# Thread: Find function base on first order derivatives

1. ## Find function base on first order derivatives

Suppose that the function $\displaystyle f: \mathbb {R}^2 \rightarrow \mathbb {R}$ has the properties of:

a) $\displaystyle f(0,0)=1$
b) $\displaystyle \frac { \partial f }{ \partial x } (x,y) = 2$ and $\displaystyle \frac { \partial f }{ \partial y } (x,y) = 3 \ \ \ \ \ \forall (x,y) \in \mathbb {R}^2$

Prove that $\displaystyle f(x,y)=1+2x+3y$

Well, I guess I can integrate the derivatives and get this answer, but I have to solve it with methods of mean value theorem and gradients... How should I proceed?
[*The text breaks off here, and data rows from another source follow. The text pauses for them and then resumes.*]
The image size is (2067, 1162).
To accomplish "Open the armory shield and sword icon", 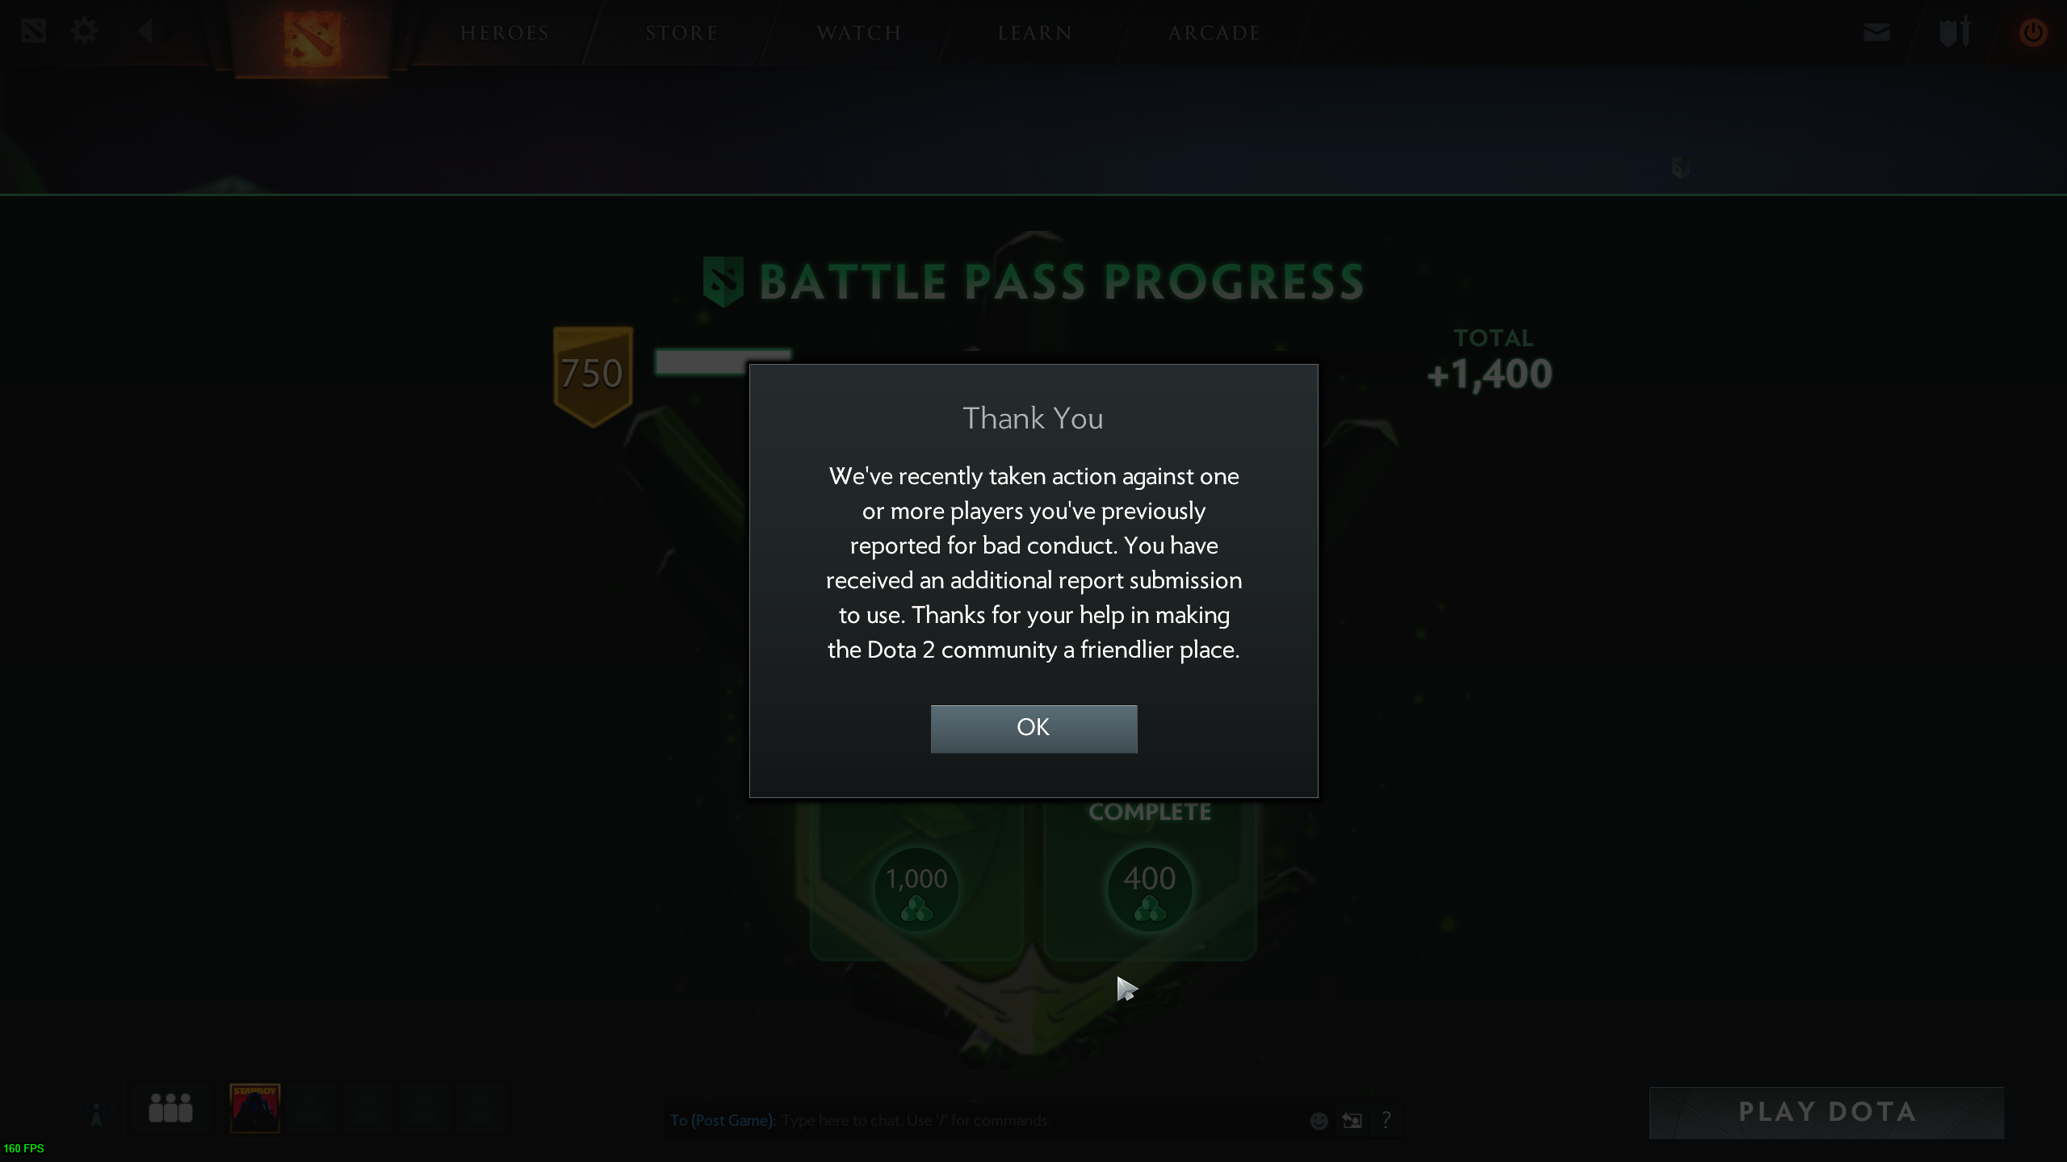I will coord(1955,32).
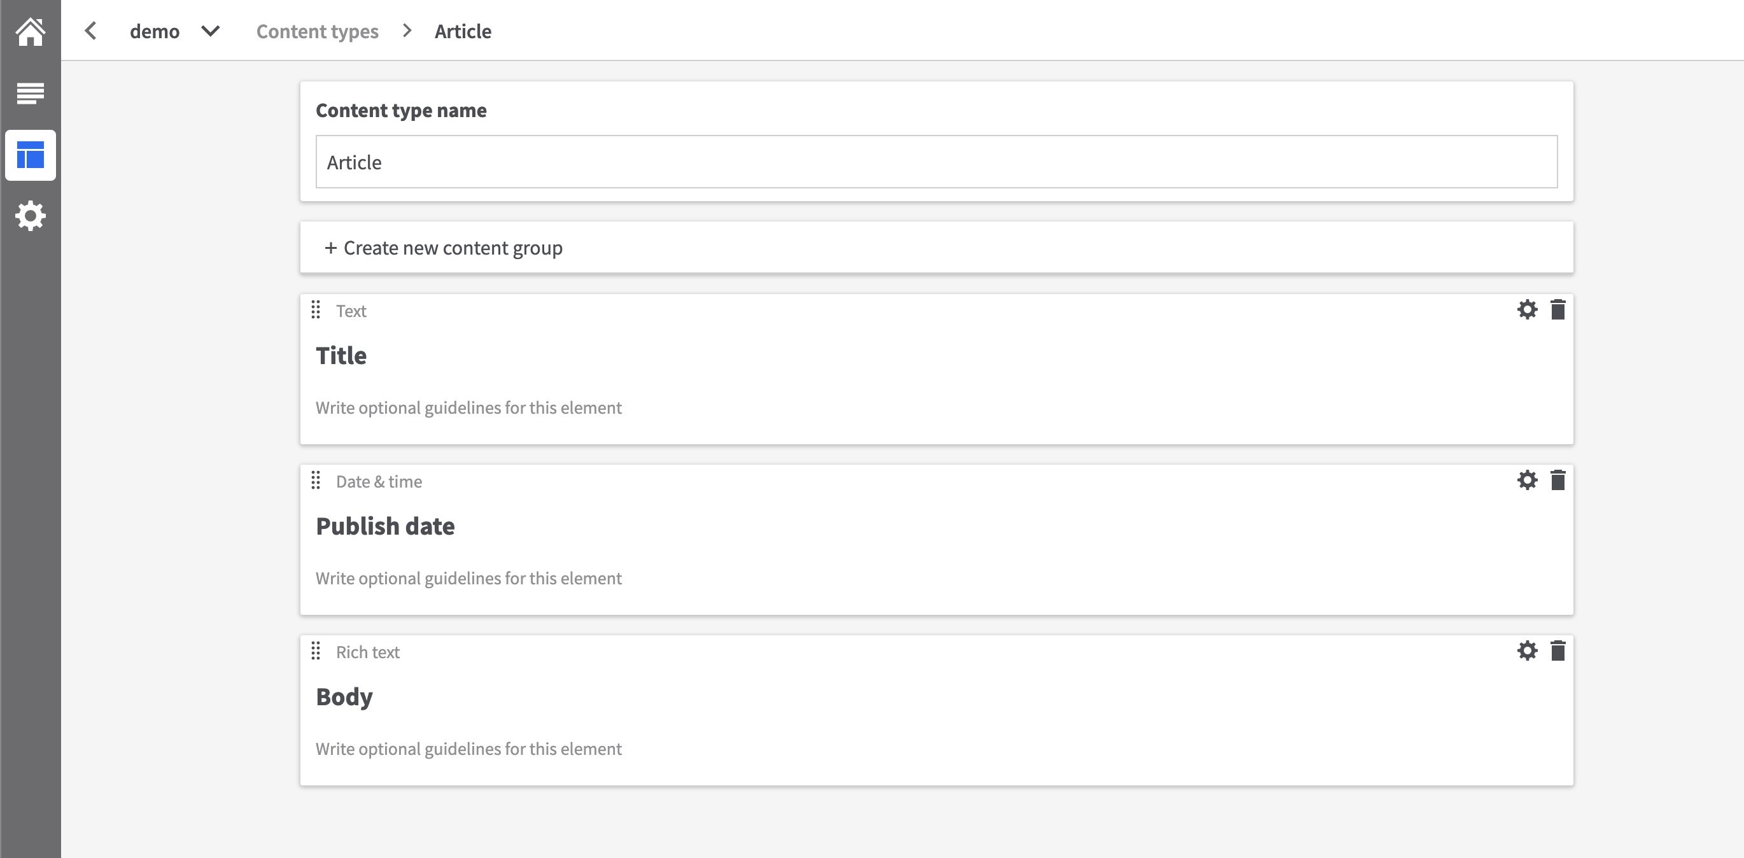Write guidelines for the Publish date element
The image size is (1744, 858).
[x=468, y=578]
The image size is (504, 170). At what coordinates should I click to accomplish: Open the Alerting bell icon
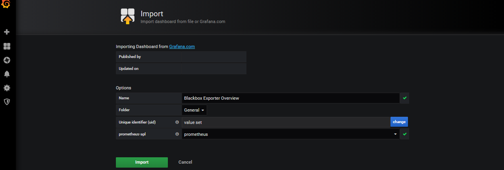(x=7, y=74)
Thank you.

Suppose that the function $\displaystyle f: \mathbb {R}^2 \rightarrow \mathbb {R}$ has the properties of:
a) $\displaystyle f(0,0)=1$
b) $\displaystyle \frac { \partial f }{ \partial x } (x,y) = 2$ and $\displaystyle \frac { \partial f }{ \partial y } (x,y) = 3 \ \ \ \ \ \forall (x,y) \in \mathbb {R}^2$
Prove that $\displaystyle f(x,y)=1+2x+3y$
Start by looking at the function $\displaystyle g(x) = f(x,0)$. Apply the mean value theorem to show that $\displaystyle g(x) = 1 + 2x$. Then, knowing that $\displaystyle f(x,0) = 1+2x$, fix x and apply the mean value theorem to the function $\displaystyle h(y) = f(x,y)$ to show that $\displaystyle h(y) = h(0) + 3y = 1+2x+3y$.